DPR Desak KPK Ambil Alih Kasus Korupsi Pertamina
Selasa, 14 Mar 2006 21:17 WIB
Jakarta - Pansus Pertamina DPR mendesak Komisi Pemberantasan Korupsi (KPK) untuk mengambil alih kasus korupsi Pertamina yang ditangani Kejaksaan Agung.
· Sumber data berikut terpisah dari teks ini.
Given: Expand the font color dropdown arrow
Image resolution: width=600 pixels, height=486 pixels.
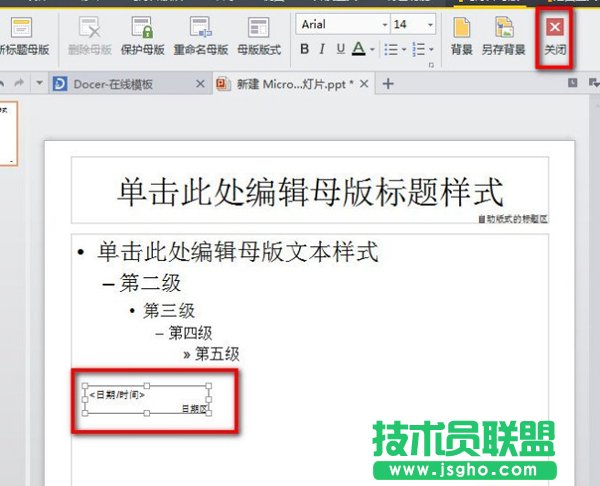Looking at the screenshot, I should pyautogui.click(x=373, y=49).

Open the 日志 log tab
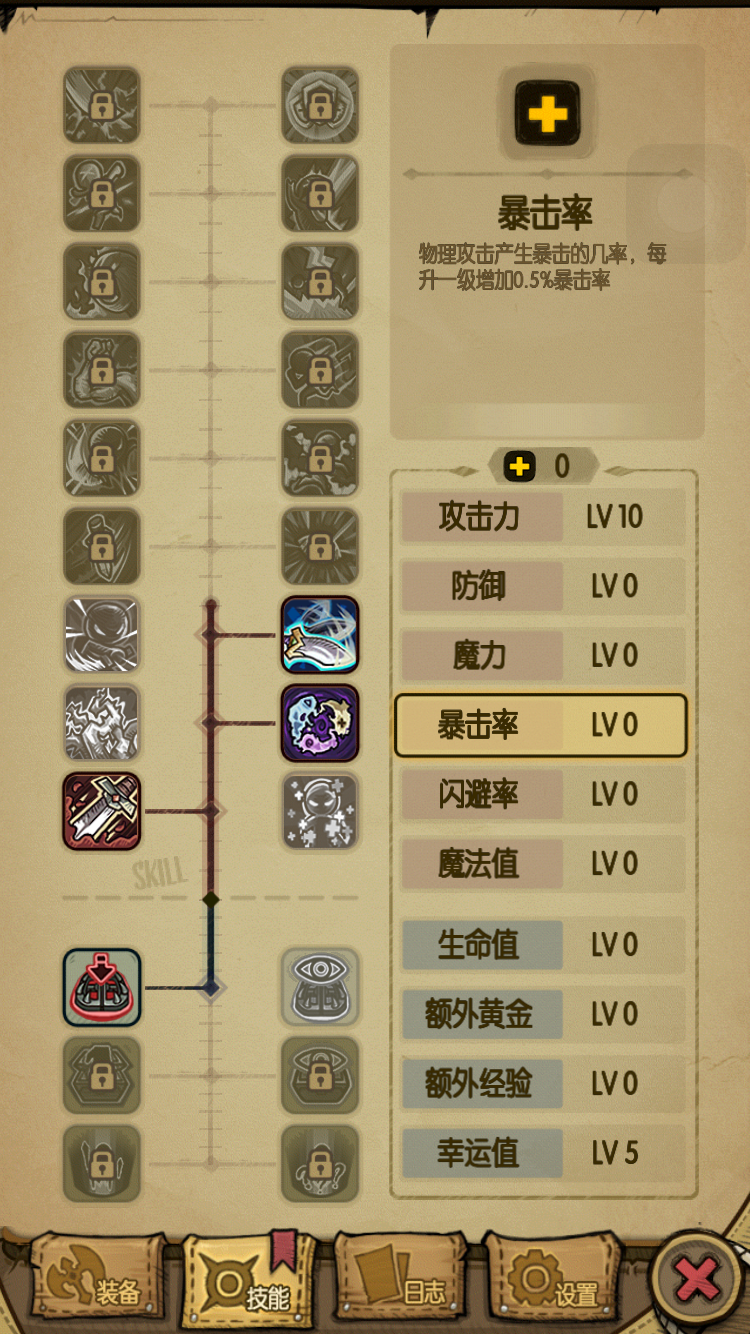point(400,1280)
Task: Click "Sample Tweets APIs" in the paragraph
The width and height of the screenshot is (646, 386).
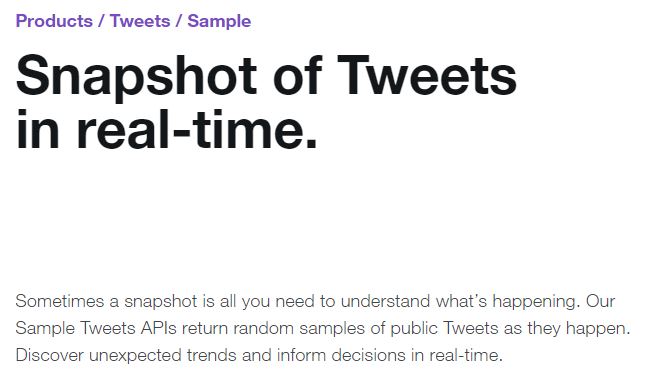Action: 96,329
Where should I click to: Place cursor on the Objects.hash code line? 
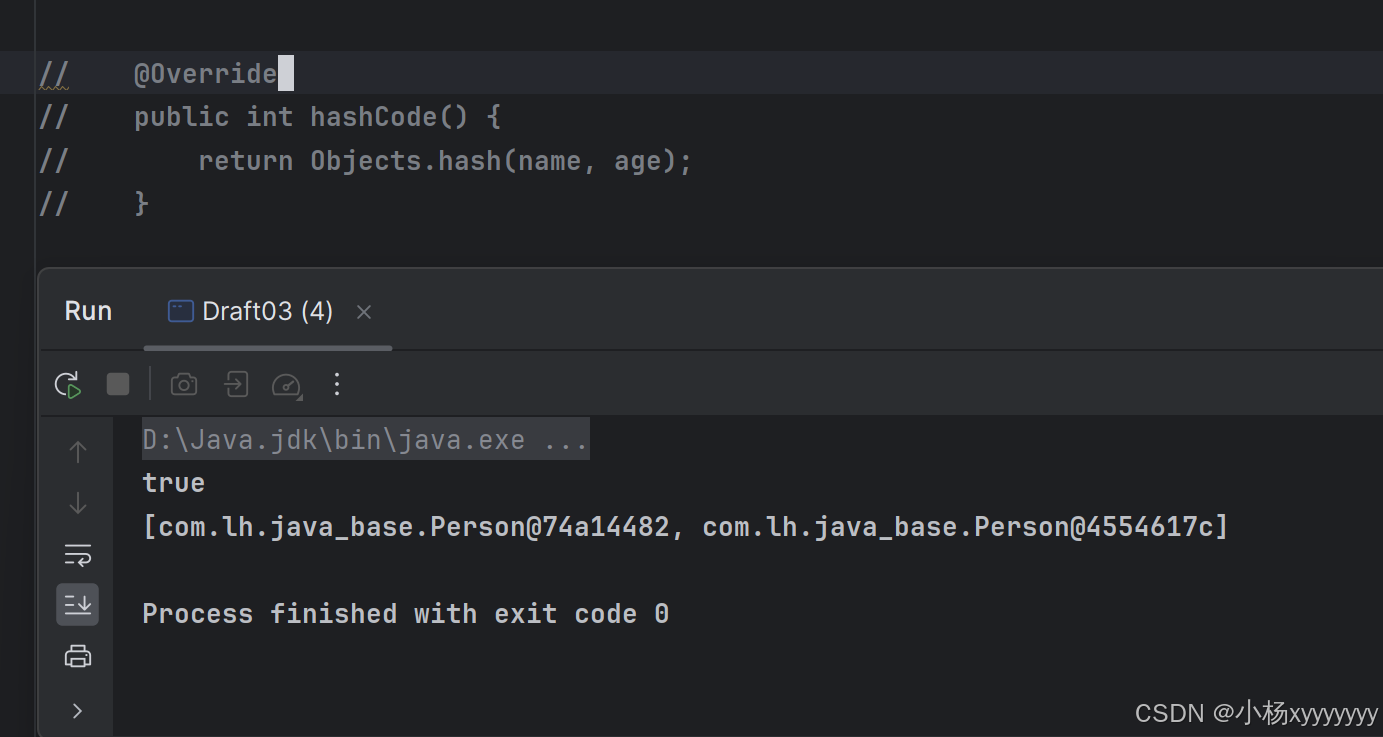point(445,160)
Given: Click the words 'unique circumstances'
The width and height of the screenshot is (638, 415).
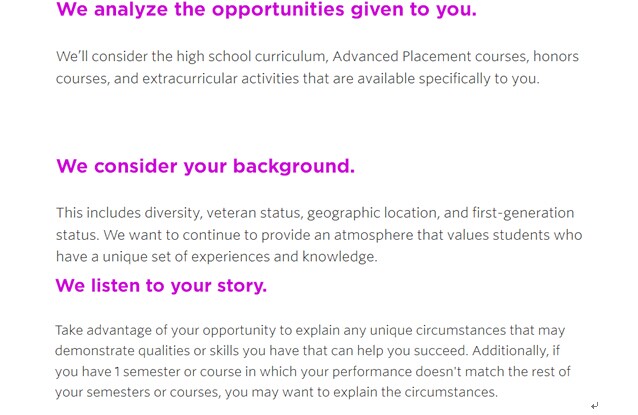Looking at the screenshot, I should click(437, 330).
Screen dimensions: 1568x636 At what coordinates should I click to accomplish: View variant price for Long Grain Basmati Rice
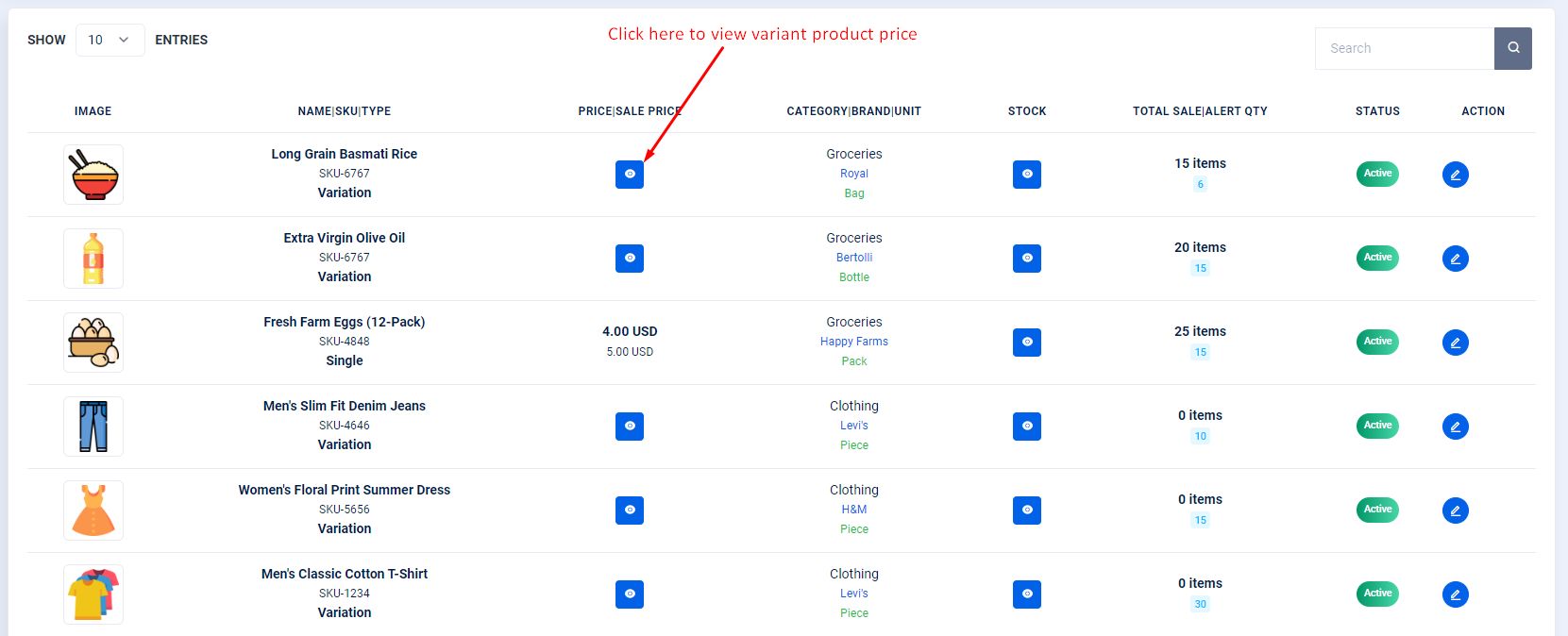tap(630, 174)
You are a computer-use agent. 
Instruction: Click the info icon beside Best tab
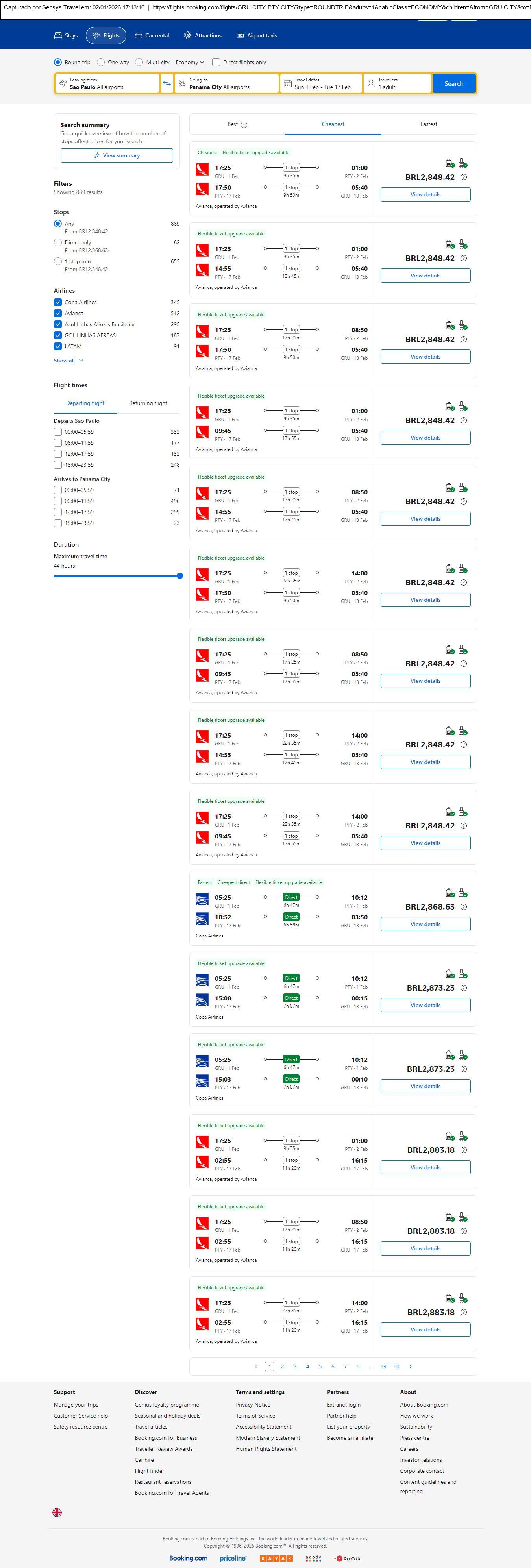(x=244, y=125)
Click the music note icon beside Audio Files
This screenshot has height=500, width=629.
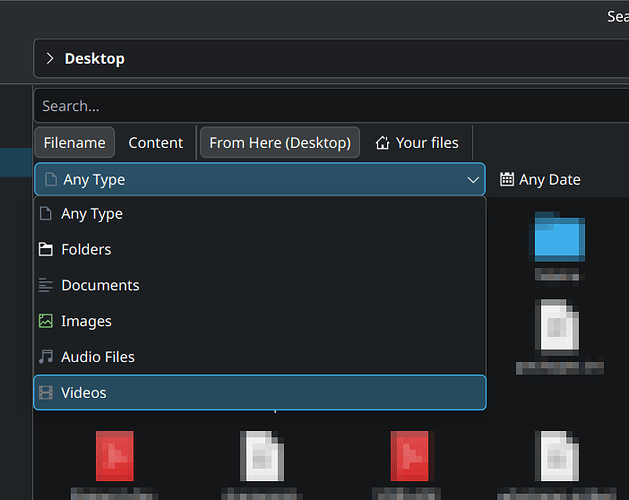coord(45,357)
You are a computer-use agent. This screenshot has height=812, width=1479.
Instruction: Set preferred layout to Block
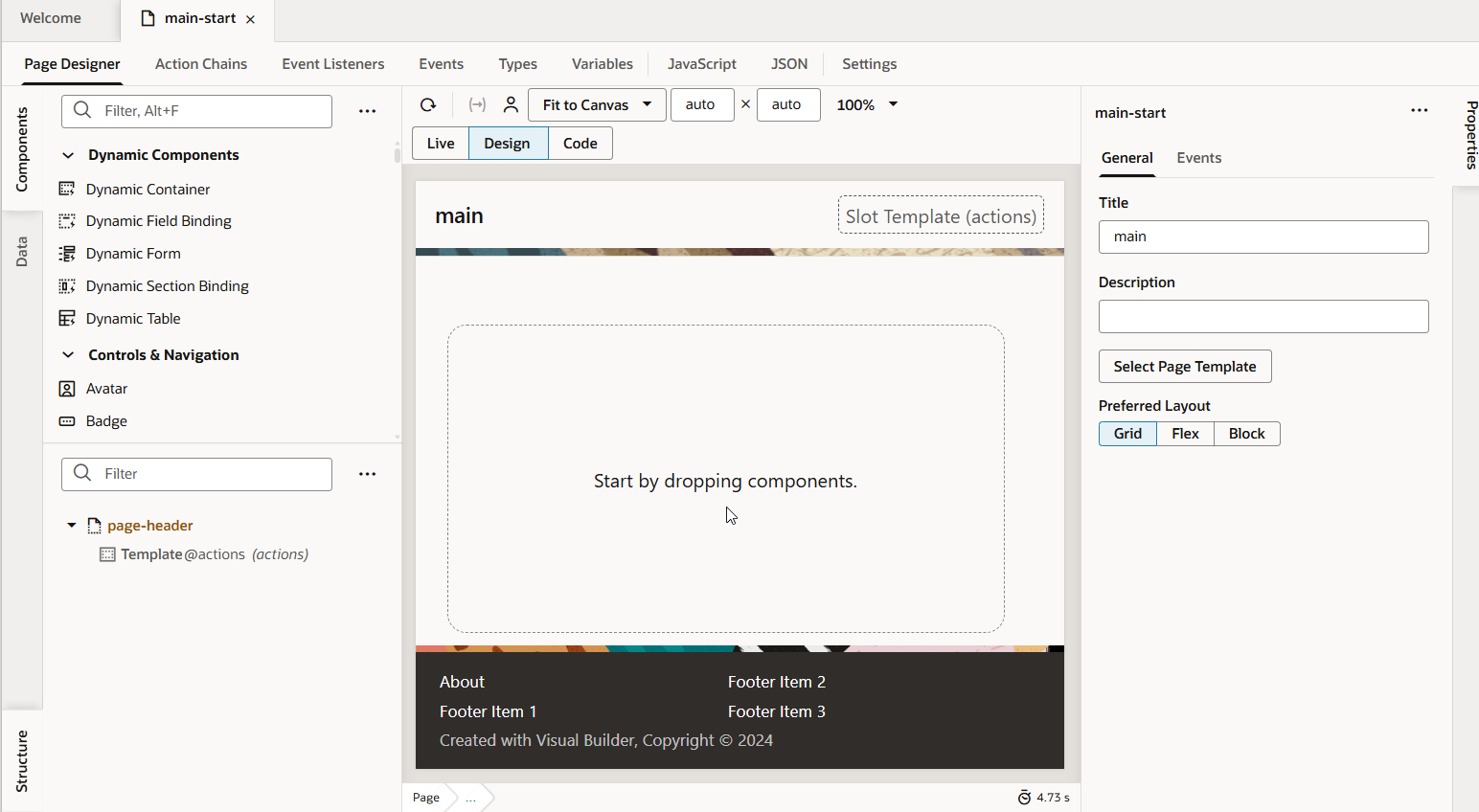click(1246, 434)
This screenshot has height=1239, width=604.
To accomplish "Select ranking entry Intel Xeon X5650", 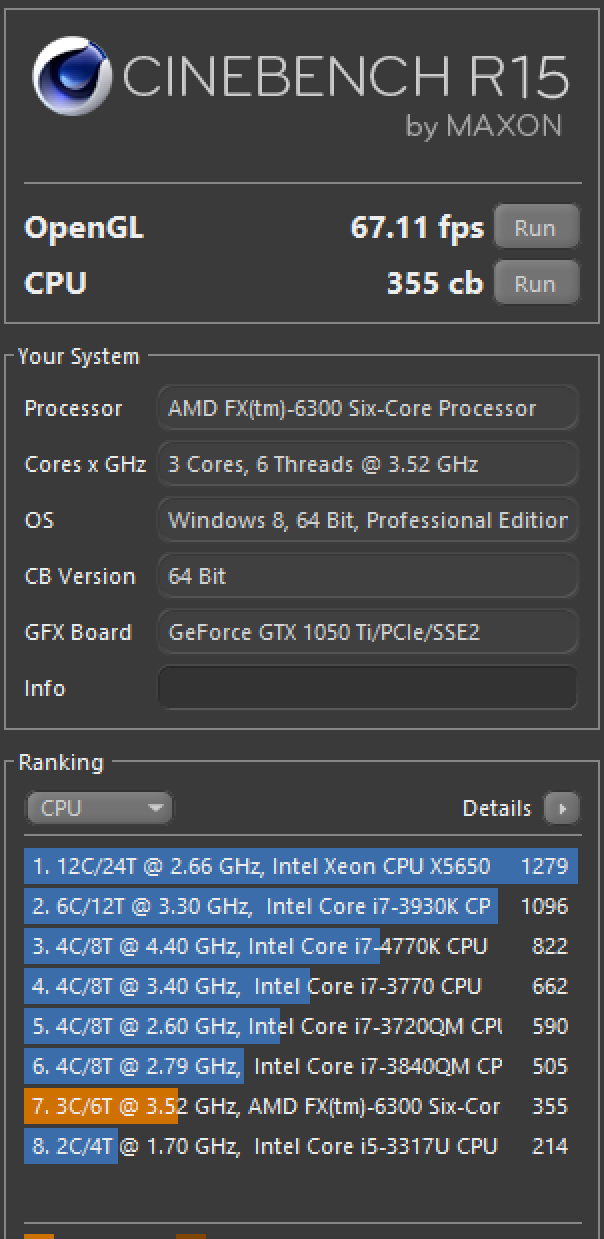I will (301, 866).
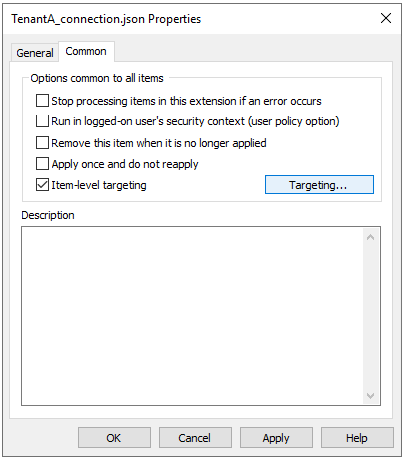Open Help for this dialog
Viewport: 403px width, 457px height.
[x=357, y=438]
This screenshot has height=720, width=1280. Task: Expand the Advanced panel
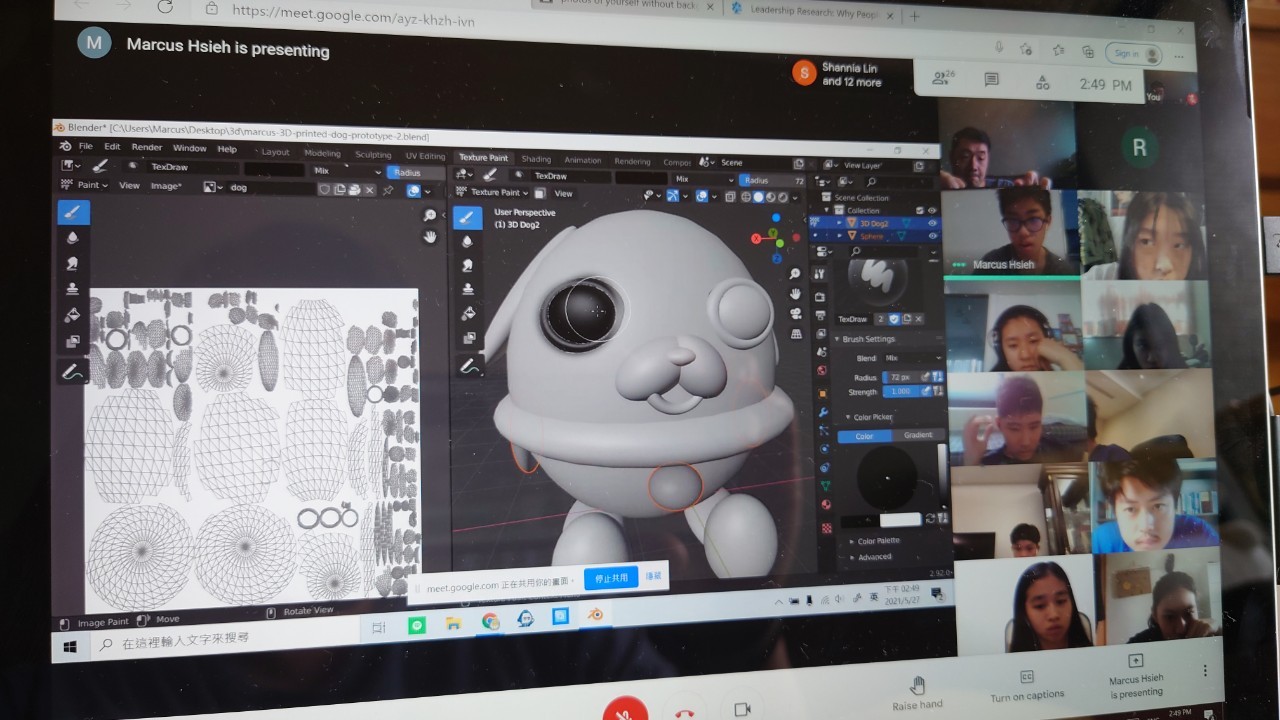click(873, 557)
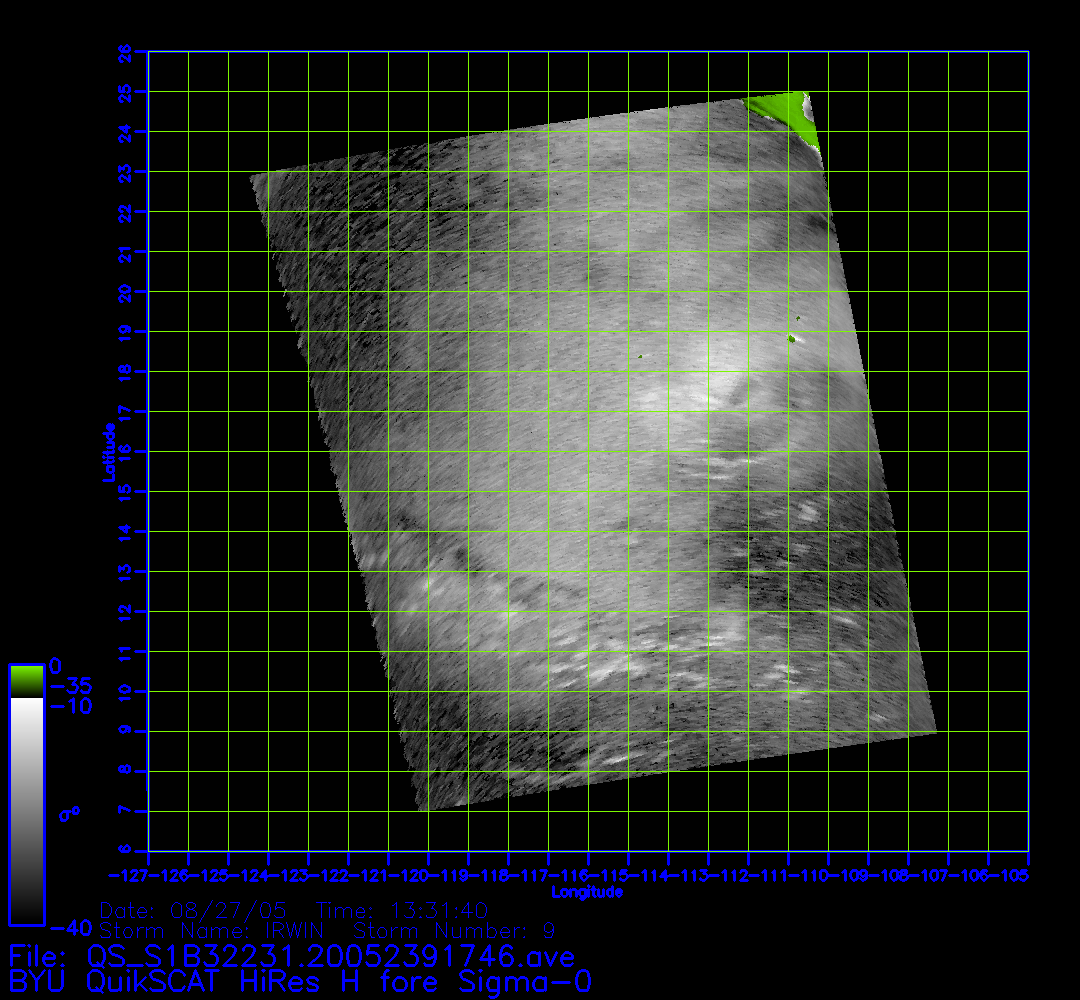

Kasus itu dinilai telah merugikan negara US$ 13 miliar."Kami meminta agar kasus Pertamina yang mandek di Kejaksaan Agung agar ditangani KPK," kata Ketua Pansus Pertamina Emir Moeis di Gedung KPK Jalan Veteran, Jakarta, Selasa (14/3/2006).Emir mengungkapkan ada 13 kasus korupsi Pertamina yang saat ini mandek di Kejaksaan Agung di antaranya kasus technicall assistance contract (TAC) di Prabumulih, Sumsel, yang melibatkan mantan Mentamben Ginandjar Kartasasmita. "Kita juga minta agar kasus yang di SP3 untuk disidik kembali oleh KPK," urainya.Emir melaporkan hal ini dengan melampirkan satu berkas hasil penyelidikan Pansus Pertamina hingga 7 Maret 2003 kepada Wakil Ketua KPK Erry Riyana Hardjapamekas. "Akan kami telaah dan pelajari," ujar Erry.Kasus yang dilaporkan ke KPK itu antara lain, TAC, Kasus Exxon I Balongan, Perta Oil, Pipanisasi Jawa, Pipa tanpa kampuh, Pembangunan pipa gas Jatim, PT Tugu Pratama Indonesia, PT Ario, PT Panutan Selaras , dan TAC Blok Cepu PT Humpuss Patragas.